## EXCERPT:
──────────────────────────────
In real life I hate goodbyes, to the point I try to avoid them as much as possible. But this was a goodbye done so poetically that I couldn’t help lingering on it, and finding it beautiful. You don’t get to bow it with a scene like this unless you’ve touched a lot of hearts during your time in the business. I can’t claim to have followed Akai’s career as closely as many of the people reading this will have done, but I found this a deeply thoughtful and moving retirement, and those final few in-ring flourishes played a major part in creating that kind of effect. Good luck to Saki in whatever comes next, and good luck to DDT in finding someone to fill her shoes.
──────────────────────────────
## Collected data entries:

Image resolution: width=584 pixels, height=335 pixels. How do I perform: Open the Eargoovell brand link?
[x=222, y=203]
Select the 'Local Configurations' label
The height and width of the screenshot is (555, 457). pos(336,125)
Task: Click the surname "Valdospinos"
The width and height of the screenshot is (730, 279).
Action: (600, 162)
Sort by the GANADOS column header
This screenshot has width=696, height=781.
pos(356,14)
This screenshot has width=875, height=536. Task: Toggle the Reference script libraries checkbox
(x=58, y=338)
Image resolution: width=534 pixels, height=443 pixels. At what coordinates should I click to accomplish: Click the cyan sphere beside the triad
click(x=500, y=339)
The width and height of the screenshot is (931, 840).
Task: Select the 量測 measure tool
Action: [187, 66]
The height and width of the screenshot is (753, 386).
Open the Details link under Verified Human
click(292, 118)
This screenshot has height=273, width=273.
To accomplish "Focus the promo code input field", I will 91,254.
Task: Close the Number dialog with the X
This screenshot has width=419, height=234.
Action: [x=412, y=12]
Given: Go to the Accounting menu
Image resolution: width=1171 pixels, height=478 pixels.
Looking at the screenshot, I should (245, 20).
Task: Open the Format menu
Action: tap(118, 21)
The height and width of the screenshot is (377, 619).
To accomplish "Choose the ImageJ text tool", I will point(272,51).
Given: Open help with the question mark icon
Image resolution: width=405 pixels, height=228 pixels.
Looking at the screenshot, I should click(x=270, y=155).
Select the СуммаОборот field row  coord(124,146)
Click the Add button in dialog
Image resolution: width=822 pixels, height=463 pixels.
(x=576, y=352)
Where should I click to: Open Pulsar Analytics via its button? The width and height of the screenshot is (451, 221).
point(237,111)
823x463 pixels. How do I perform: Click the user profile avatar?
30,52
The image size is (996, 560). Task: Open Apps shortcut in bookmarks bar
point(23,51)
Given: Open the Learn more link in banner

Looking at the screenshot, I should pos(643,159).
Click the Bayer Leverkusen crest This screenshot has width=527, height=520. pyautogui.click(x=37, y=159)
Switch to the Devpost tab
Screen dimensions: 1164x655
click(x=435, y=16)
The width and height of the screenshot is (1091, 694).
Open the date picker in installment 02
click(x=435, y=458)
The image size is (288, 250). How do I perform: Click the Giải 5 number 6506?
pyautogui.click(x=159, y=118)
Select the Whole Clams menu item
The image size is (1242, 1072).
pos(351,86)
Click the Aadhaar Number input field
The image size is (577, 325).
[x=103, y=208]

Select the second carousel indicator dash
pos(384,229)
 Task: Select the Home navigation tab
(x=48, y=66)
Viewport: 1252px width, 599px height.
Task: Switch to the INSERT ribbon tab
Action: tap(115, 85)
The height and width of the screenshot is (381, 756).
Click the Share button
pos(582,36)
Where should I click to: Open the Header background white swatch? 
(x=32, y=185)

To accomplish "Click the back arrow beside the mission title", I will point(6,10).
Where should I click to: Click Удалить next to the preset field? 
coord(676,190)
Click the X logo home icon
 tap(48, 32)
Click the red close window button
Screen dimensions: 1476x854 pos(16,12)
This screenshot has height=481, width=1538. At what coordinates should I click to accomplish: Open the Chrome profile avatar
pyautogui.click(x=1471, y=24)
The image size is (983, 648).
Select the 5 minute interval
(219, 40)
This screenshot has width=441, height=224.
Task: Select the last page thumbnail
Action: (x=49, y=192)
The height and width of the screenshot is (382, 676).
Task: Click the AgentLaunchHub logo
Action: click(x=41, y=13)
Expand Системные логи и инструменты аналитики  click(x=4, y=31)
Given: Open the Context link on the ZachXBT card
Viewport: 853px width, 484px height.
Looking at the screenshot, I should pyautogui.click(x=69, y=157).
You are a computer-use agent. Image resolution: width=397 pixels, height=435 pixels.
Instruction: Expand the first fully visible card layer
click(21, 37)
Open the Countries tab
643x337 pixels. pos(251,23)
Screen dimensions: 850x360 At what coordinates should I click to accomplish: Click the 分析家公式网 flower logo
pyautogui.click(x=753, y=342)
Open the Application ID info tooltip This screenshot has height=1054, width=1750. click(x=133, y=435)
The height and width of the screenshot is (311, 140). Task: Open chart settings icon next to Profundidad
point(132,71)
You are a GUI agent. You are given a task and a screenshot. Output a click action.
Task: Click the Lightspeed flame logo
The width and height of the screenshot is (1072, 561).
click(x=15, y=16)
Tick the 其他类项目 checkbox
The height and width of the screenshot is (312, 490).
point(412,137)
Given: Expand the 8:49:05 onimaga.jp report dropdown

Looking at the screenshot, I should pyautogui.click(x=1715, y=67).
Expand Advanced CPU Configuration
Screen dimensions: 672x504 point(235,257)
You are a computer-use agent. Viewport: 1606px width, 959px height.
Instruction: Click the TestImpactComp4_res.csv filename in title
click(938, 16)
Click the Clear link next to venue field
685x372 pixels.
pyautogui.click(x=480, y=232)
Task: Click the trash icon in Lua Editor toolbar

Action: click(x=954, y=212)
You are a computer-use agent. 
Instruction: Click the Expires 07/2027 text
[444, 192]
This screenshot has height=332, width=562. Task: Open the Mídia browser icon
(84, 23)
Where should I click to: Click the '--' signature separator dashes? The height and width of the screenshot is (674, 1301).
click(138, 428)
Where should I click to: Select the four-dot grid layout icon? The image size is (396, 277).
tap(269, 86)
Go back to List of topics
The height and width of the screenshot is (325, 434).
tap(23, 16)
──────────────────────────────
## TASK SET:
• a. Please reproduce the passage from the retirement review, starting at "In real life" and ending at "fill her shoes.".
• b. According to the retirement review, why did the writer linger on this goodbye despite usually avoiding goodbyes?

## OUTPUTS:
• a.
In real life I hate goodbyes, to the point I try to avoid them as much as possible. But this was a goodbye done so poetically that I couldn’t help lingering on it, and finding it beautiful. You don’t get to bow it with a scene like this unless you’ve touched a lot of hearts during your time in the business. I can’t claim to have followed Akai’s career as closely as many of the people reading this will have done, but I found this a deeply thoughtful and moving retirement, and those final few in-ring flourishes played a major part in creating that kind of effect. Good luck to Saki in whatever comes next, and good luck to DDT in finding someone to fill her shoes.

• b. The goodbye was done so poetically that the writer couldn't help lingering on it and finding it beautiful.